## [Work task]
Continue the Elasticsearch snapshot and restore guide below, beginning right after its final sentence.

## [Source extract]
0 4 1 curl -X POST "localhost:9200/_snapshot/s3_backup/_verify"
Verify your setup
Check that your snapshot repositories and policies are configured correctly.
# Verify repository configuration
curl -s "localhost:9200/_snapshot" | jq
Check SLM policies
curl -s "localhost:9200/_slm/policy" | jq
View SLM status and stats
curl -s "localhost:9200/_slm/stats" | jq
List all snapshots
curl -s "localhost:9200/_snapshot/_all/_all" | jq '.snapshots[] | {name, state, start_time, end_time}'
Check last snapshot execution
curl -s "localhost:9200/_slm/policy/daily_snapshots" | jq '.daily_snapshots.last_success, .daily_snapshots.last_failure'
Verify snapshot integrity
curl -X POST "localhost:9200/_snapshot/fs_backup/_verify"
curl -X POST "localhost:9200/_snapshot/s3_backup/_verify"
Snapshot restoration procedures
Restore specific indices
Restore only selected indices from a snapshot while keeping others running.
curl -X POST "localhost:9200/_snapshot/fs_backup/test_snapshot/_restore" -H 'Content-Type: application/json' -d'
{
"indices": "logs-2024-01-,metrics-app-",
"ignore_unavailable": true,
"include_global_state": false,
"rename_pattern": "(.+)",
"rename_replacement": "restored_$1",
"include_aliases": false
}'
Restore with index renaming
Restore indices with new names to avoid conflicts with existing data.
curl -X POST "localhost:9200/_snapshot/s3_backup/weekly-snap-2024-01-07/_restore" -H 'Content-Type: application/json' -d'
{
"indices": "production-*",
"rename_pattern": "production-(.+)",
"rename_replacement": "backup-$1",
"include_global_state": false
}'
Monitor restoration progress
Track the restoration process and verify completion.
# Monitor recovery progress
curl -s "localhost:9200/_recovery" | jq '.[] | select(.stage != "DONE")'
Check cluster health during restore
curl -s "localhost:9200/_cluster/health?level=indices" | jq
View restoration stats
curl -s "localhost:9200/_stats/store,docs" | jq '.indices | to_entries[] | {index: .key, docs: .value.total.docs.count, size: .value.total.store.size_in_bytes}'
Common issues
| Symptom | Cause | Fix |
|---|---|---|
| Path not allowed error | Repository path not in path.repo setting | Add path to elasticsearch.yml and restart |
| S3 authentication failed | Invalid AWS credentials | Update keystore with correct access/secret keys |
| Snapshot stuck in PARTIAL state | Shard allocation issues | Check cluster health and retry with ignore_unavailable: true |
| SLM policy not executing | SLM service stopped | curl -X POST "localhost:9200/_slm/start" |
| Restoration failing | Index already exists | Close indices first or use rename patterns |
| Permission denied on backup directory | Wrong ownership | sudo chown elasticsearch:elasticsearch /var/lib/elasticsearch/backups |
Advanced backup strategies
Cross-cluster replication backup
For additional protection, configure cross-cluster replication for real-time backup to a remote cluster. This complements snapshots for zero-downtime disaster recovery.

## [Material shown]
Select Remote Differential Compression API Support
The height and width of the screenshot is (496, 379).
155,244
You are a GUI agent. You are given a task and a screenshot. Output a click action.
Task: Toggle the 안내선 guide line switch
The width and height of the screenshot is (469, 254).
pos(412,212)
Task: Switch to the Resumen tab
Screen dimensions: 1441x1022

---

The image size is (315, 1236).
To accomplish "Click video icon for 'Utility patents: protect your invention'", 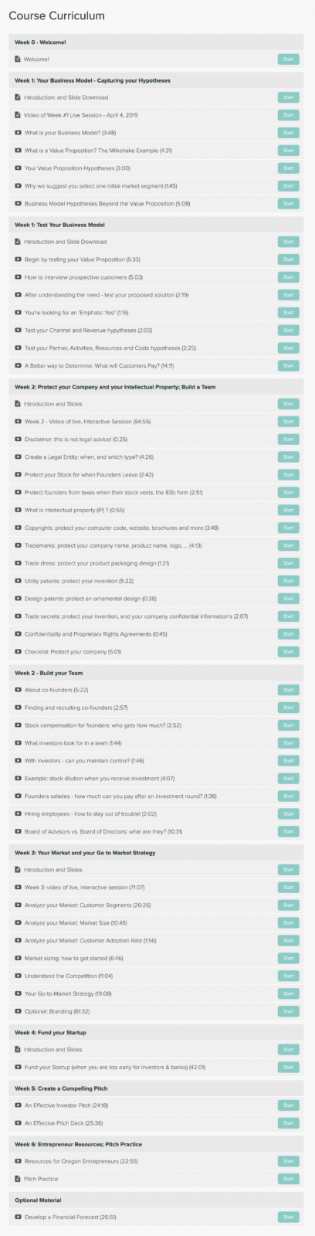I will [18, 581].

---

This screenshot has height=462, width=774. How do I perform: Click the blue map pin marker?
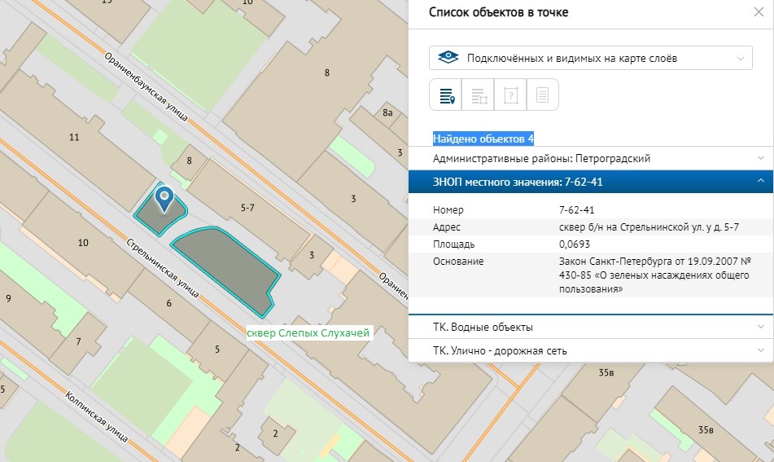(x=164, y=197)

## [Exercise output]
# Configure remote cluster connection
curl -X PUT "localhost:9200/_cluster/settings" -H 'Content-Type: application/json' -d'
{
"persistent": {
"cluster": {
"remote": {
"backup_cluster": {
"seeds": ["backup.example.com:9300"]
}
}
}
}
}'
You can learn more about setting up cross-cluster replication in our Elasticsearch cross-cluster replication guide.
Integrate with index lifecycle management
Coordinate snapshots with ILM policies to ensure consistent backup timing with data transitions.
curl -X PUT "localhost:9200/_ilm/policy/logs_with_snapshots" -H 'Content-Type: application/json' -d'
{
"policy": {
"phases": {
"hot": {
"actions": {
"rollover": {
"max_size": "50gb",
"max_age": "1d"
}
}
},
"warm": {
"min_age": "7d",
"actions": {
"allocate": {
"number_of_replicas": 0
}
}
},
"cold": {
"min_age": "30d",
"actions": {
"allocate": {
"number_of_replicas": 0
}
}
},
"delete": {
"min_age": "365d"
}
}
}
}'
Learn more about coordinating ILM with snapshots in our Elasticsearch ILM tutorial.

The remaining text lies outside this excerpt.